_Bloco de texto_
----
O STICH foi um trial publicado em 2011 e projetado principalmente para examinar os resultados de pacientes com DAC e disfunção ventricular esquerda randomizados para tratamento medicamentoso apenas ou tratamento medicamentoso associado a cirurgia de revascularização miocárdica (CRM). Neste ensaio clínico ficou demonstrado que a mortalidade geral, objetivo primário do estudo, foi semelhante entre os dois grupos. Ou seja, a CRM não ofereceu benefício adicional ao tratamento clínico isolado.

Um subestudo do STICH procurou avaliar o papel da viabilidade miocárdica em identificar pacientes que poderiam ter um benefício com a CRM. Neste subestudo, não randomizado, os testes de viabilidade utilizados foram o SPECT e ecocardiograma com dobutamina. É importante observar que nem a tomografia por emissão de pósitrons (FDG-PET), estabelecida como o teste mais sensível para a viabilidade na época da inclusão no estudo, nem a ressonância magnética cardíaca (RMC) foram opções para testes de viabilidade. Dos 1.212 pacientes incluídos no STICH apenas 601 foram submetidos a testes de viabilidade. A atribuição da presença ou ausência de viabilidade foi classificada pela utilização de uma abordagem binária (viável ou não viável). Outros parâmetros importantes da função ventricular, incluindo o tamanho da cavidade, forma, espessura da parede e massa cardíaca, não foram usadas no modelo preditivo.
----
_Tarefas a realizar_
(a) Resuma em duas frases o texto sobre o estudo STICH.
(b) Por favor, devolva sem nenhuma alteração tudo o que vai de "O STICH foi" até "tratamento clínico isolado.", no texto sobre o estudo STICH.
Os registros não têm relação com o texto sobre o estudo STICH.

[Dados armazenados]
----
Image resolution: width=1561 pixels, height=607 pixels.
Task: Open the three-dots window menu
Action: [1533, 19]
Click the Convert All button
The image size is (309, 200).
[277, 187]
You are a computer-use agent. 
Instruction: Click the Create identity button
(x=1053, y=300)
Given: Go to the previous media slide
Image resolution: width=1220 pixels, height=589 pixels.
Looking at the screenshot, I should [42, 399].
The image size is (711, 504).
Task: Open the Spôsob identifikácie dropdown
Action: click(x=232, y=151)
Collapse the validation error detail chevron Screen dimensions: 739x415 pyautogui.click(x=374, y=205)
----
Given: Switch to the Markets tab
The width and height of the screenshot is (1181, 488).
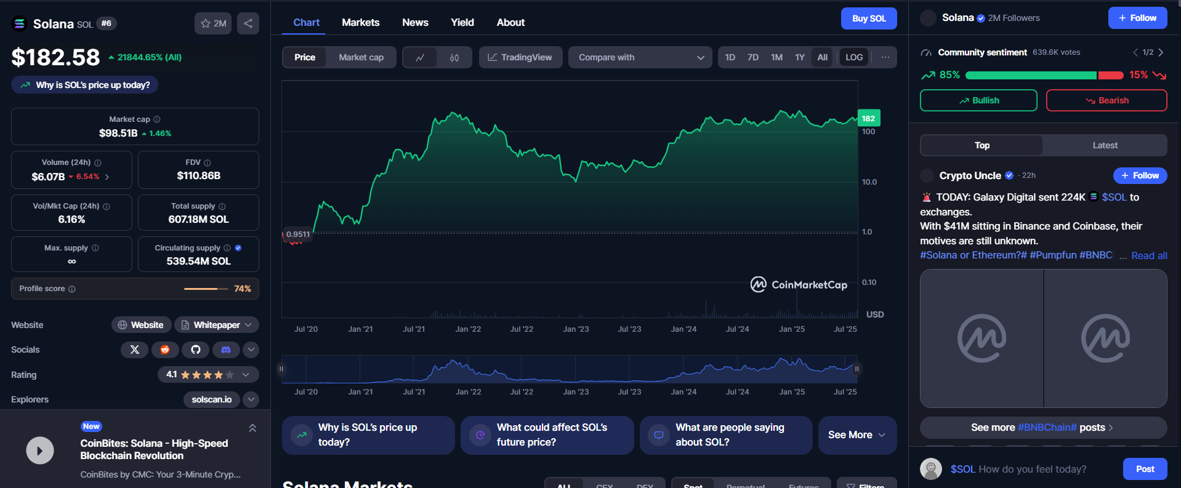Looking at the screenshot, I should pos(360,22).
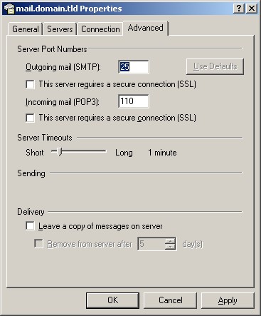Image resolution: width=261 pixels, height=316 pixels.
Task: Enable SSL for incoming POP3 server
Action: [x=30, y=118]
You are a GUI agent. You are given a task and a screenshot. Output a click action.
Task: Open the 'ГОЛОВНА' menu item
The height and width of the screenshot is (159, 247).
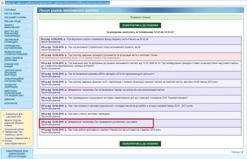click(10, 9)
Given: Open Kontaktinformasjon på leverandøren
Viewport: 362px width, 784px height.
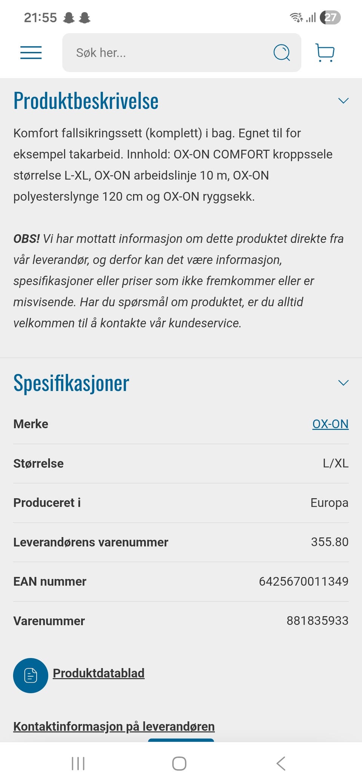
----
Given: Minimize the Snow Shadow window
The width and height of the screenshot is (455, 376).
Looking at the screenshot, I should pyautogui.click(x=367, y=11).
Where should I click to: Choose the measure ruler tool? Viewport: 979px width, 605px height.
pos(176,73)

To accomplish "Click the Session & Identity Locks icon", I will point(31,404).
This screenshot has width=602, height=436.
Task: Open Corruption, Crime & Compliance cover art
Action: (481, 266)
----
_Lista de respostas_
(a) O STICH, publicado em 2011, comparou tratamento medicamentoso isolado com tratamento medicamentoso associado à CRM em pacientes com DAC e disfunção ventricular esquerda, e a mortalidade geral foi semelhante entre os dois grupos. Um subestudo não randomizado avaliou a viabilidade miocárdica com SPECT e ecocardiograma com dobutamina em 601 dos 1.212 pacientes, usando uma classificação binária e sem incluir FDG-PET nem RMC.

(b)
O STICH foi um trial publicado em 2011 e projetado principalmente para examinar os resultados de pacientes com DAC e disfunção ventricular esquerda randomizados para tratamento medicamentoso apenas ou tratamento medicamentoso associado a cirurgia de revascularização miocárdica (CRM). Neste ensaio clínico ficou demonstrado que a mortalidade geral, objetivo primário do estudo, foi semelhante entre os dois grupos. Ou seja, a CRM não ofereceu benefício adicional ao tratamento clínico isolado.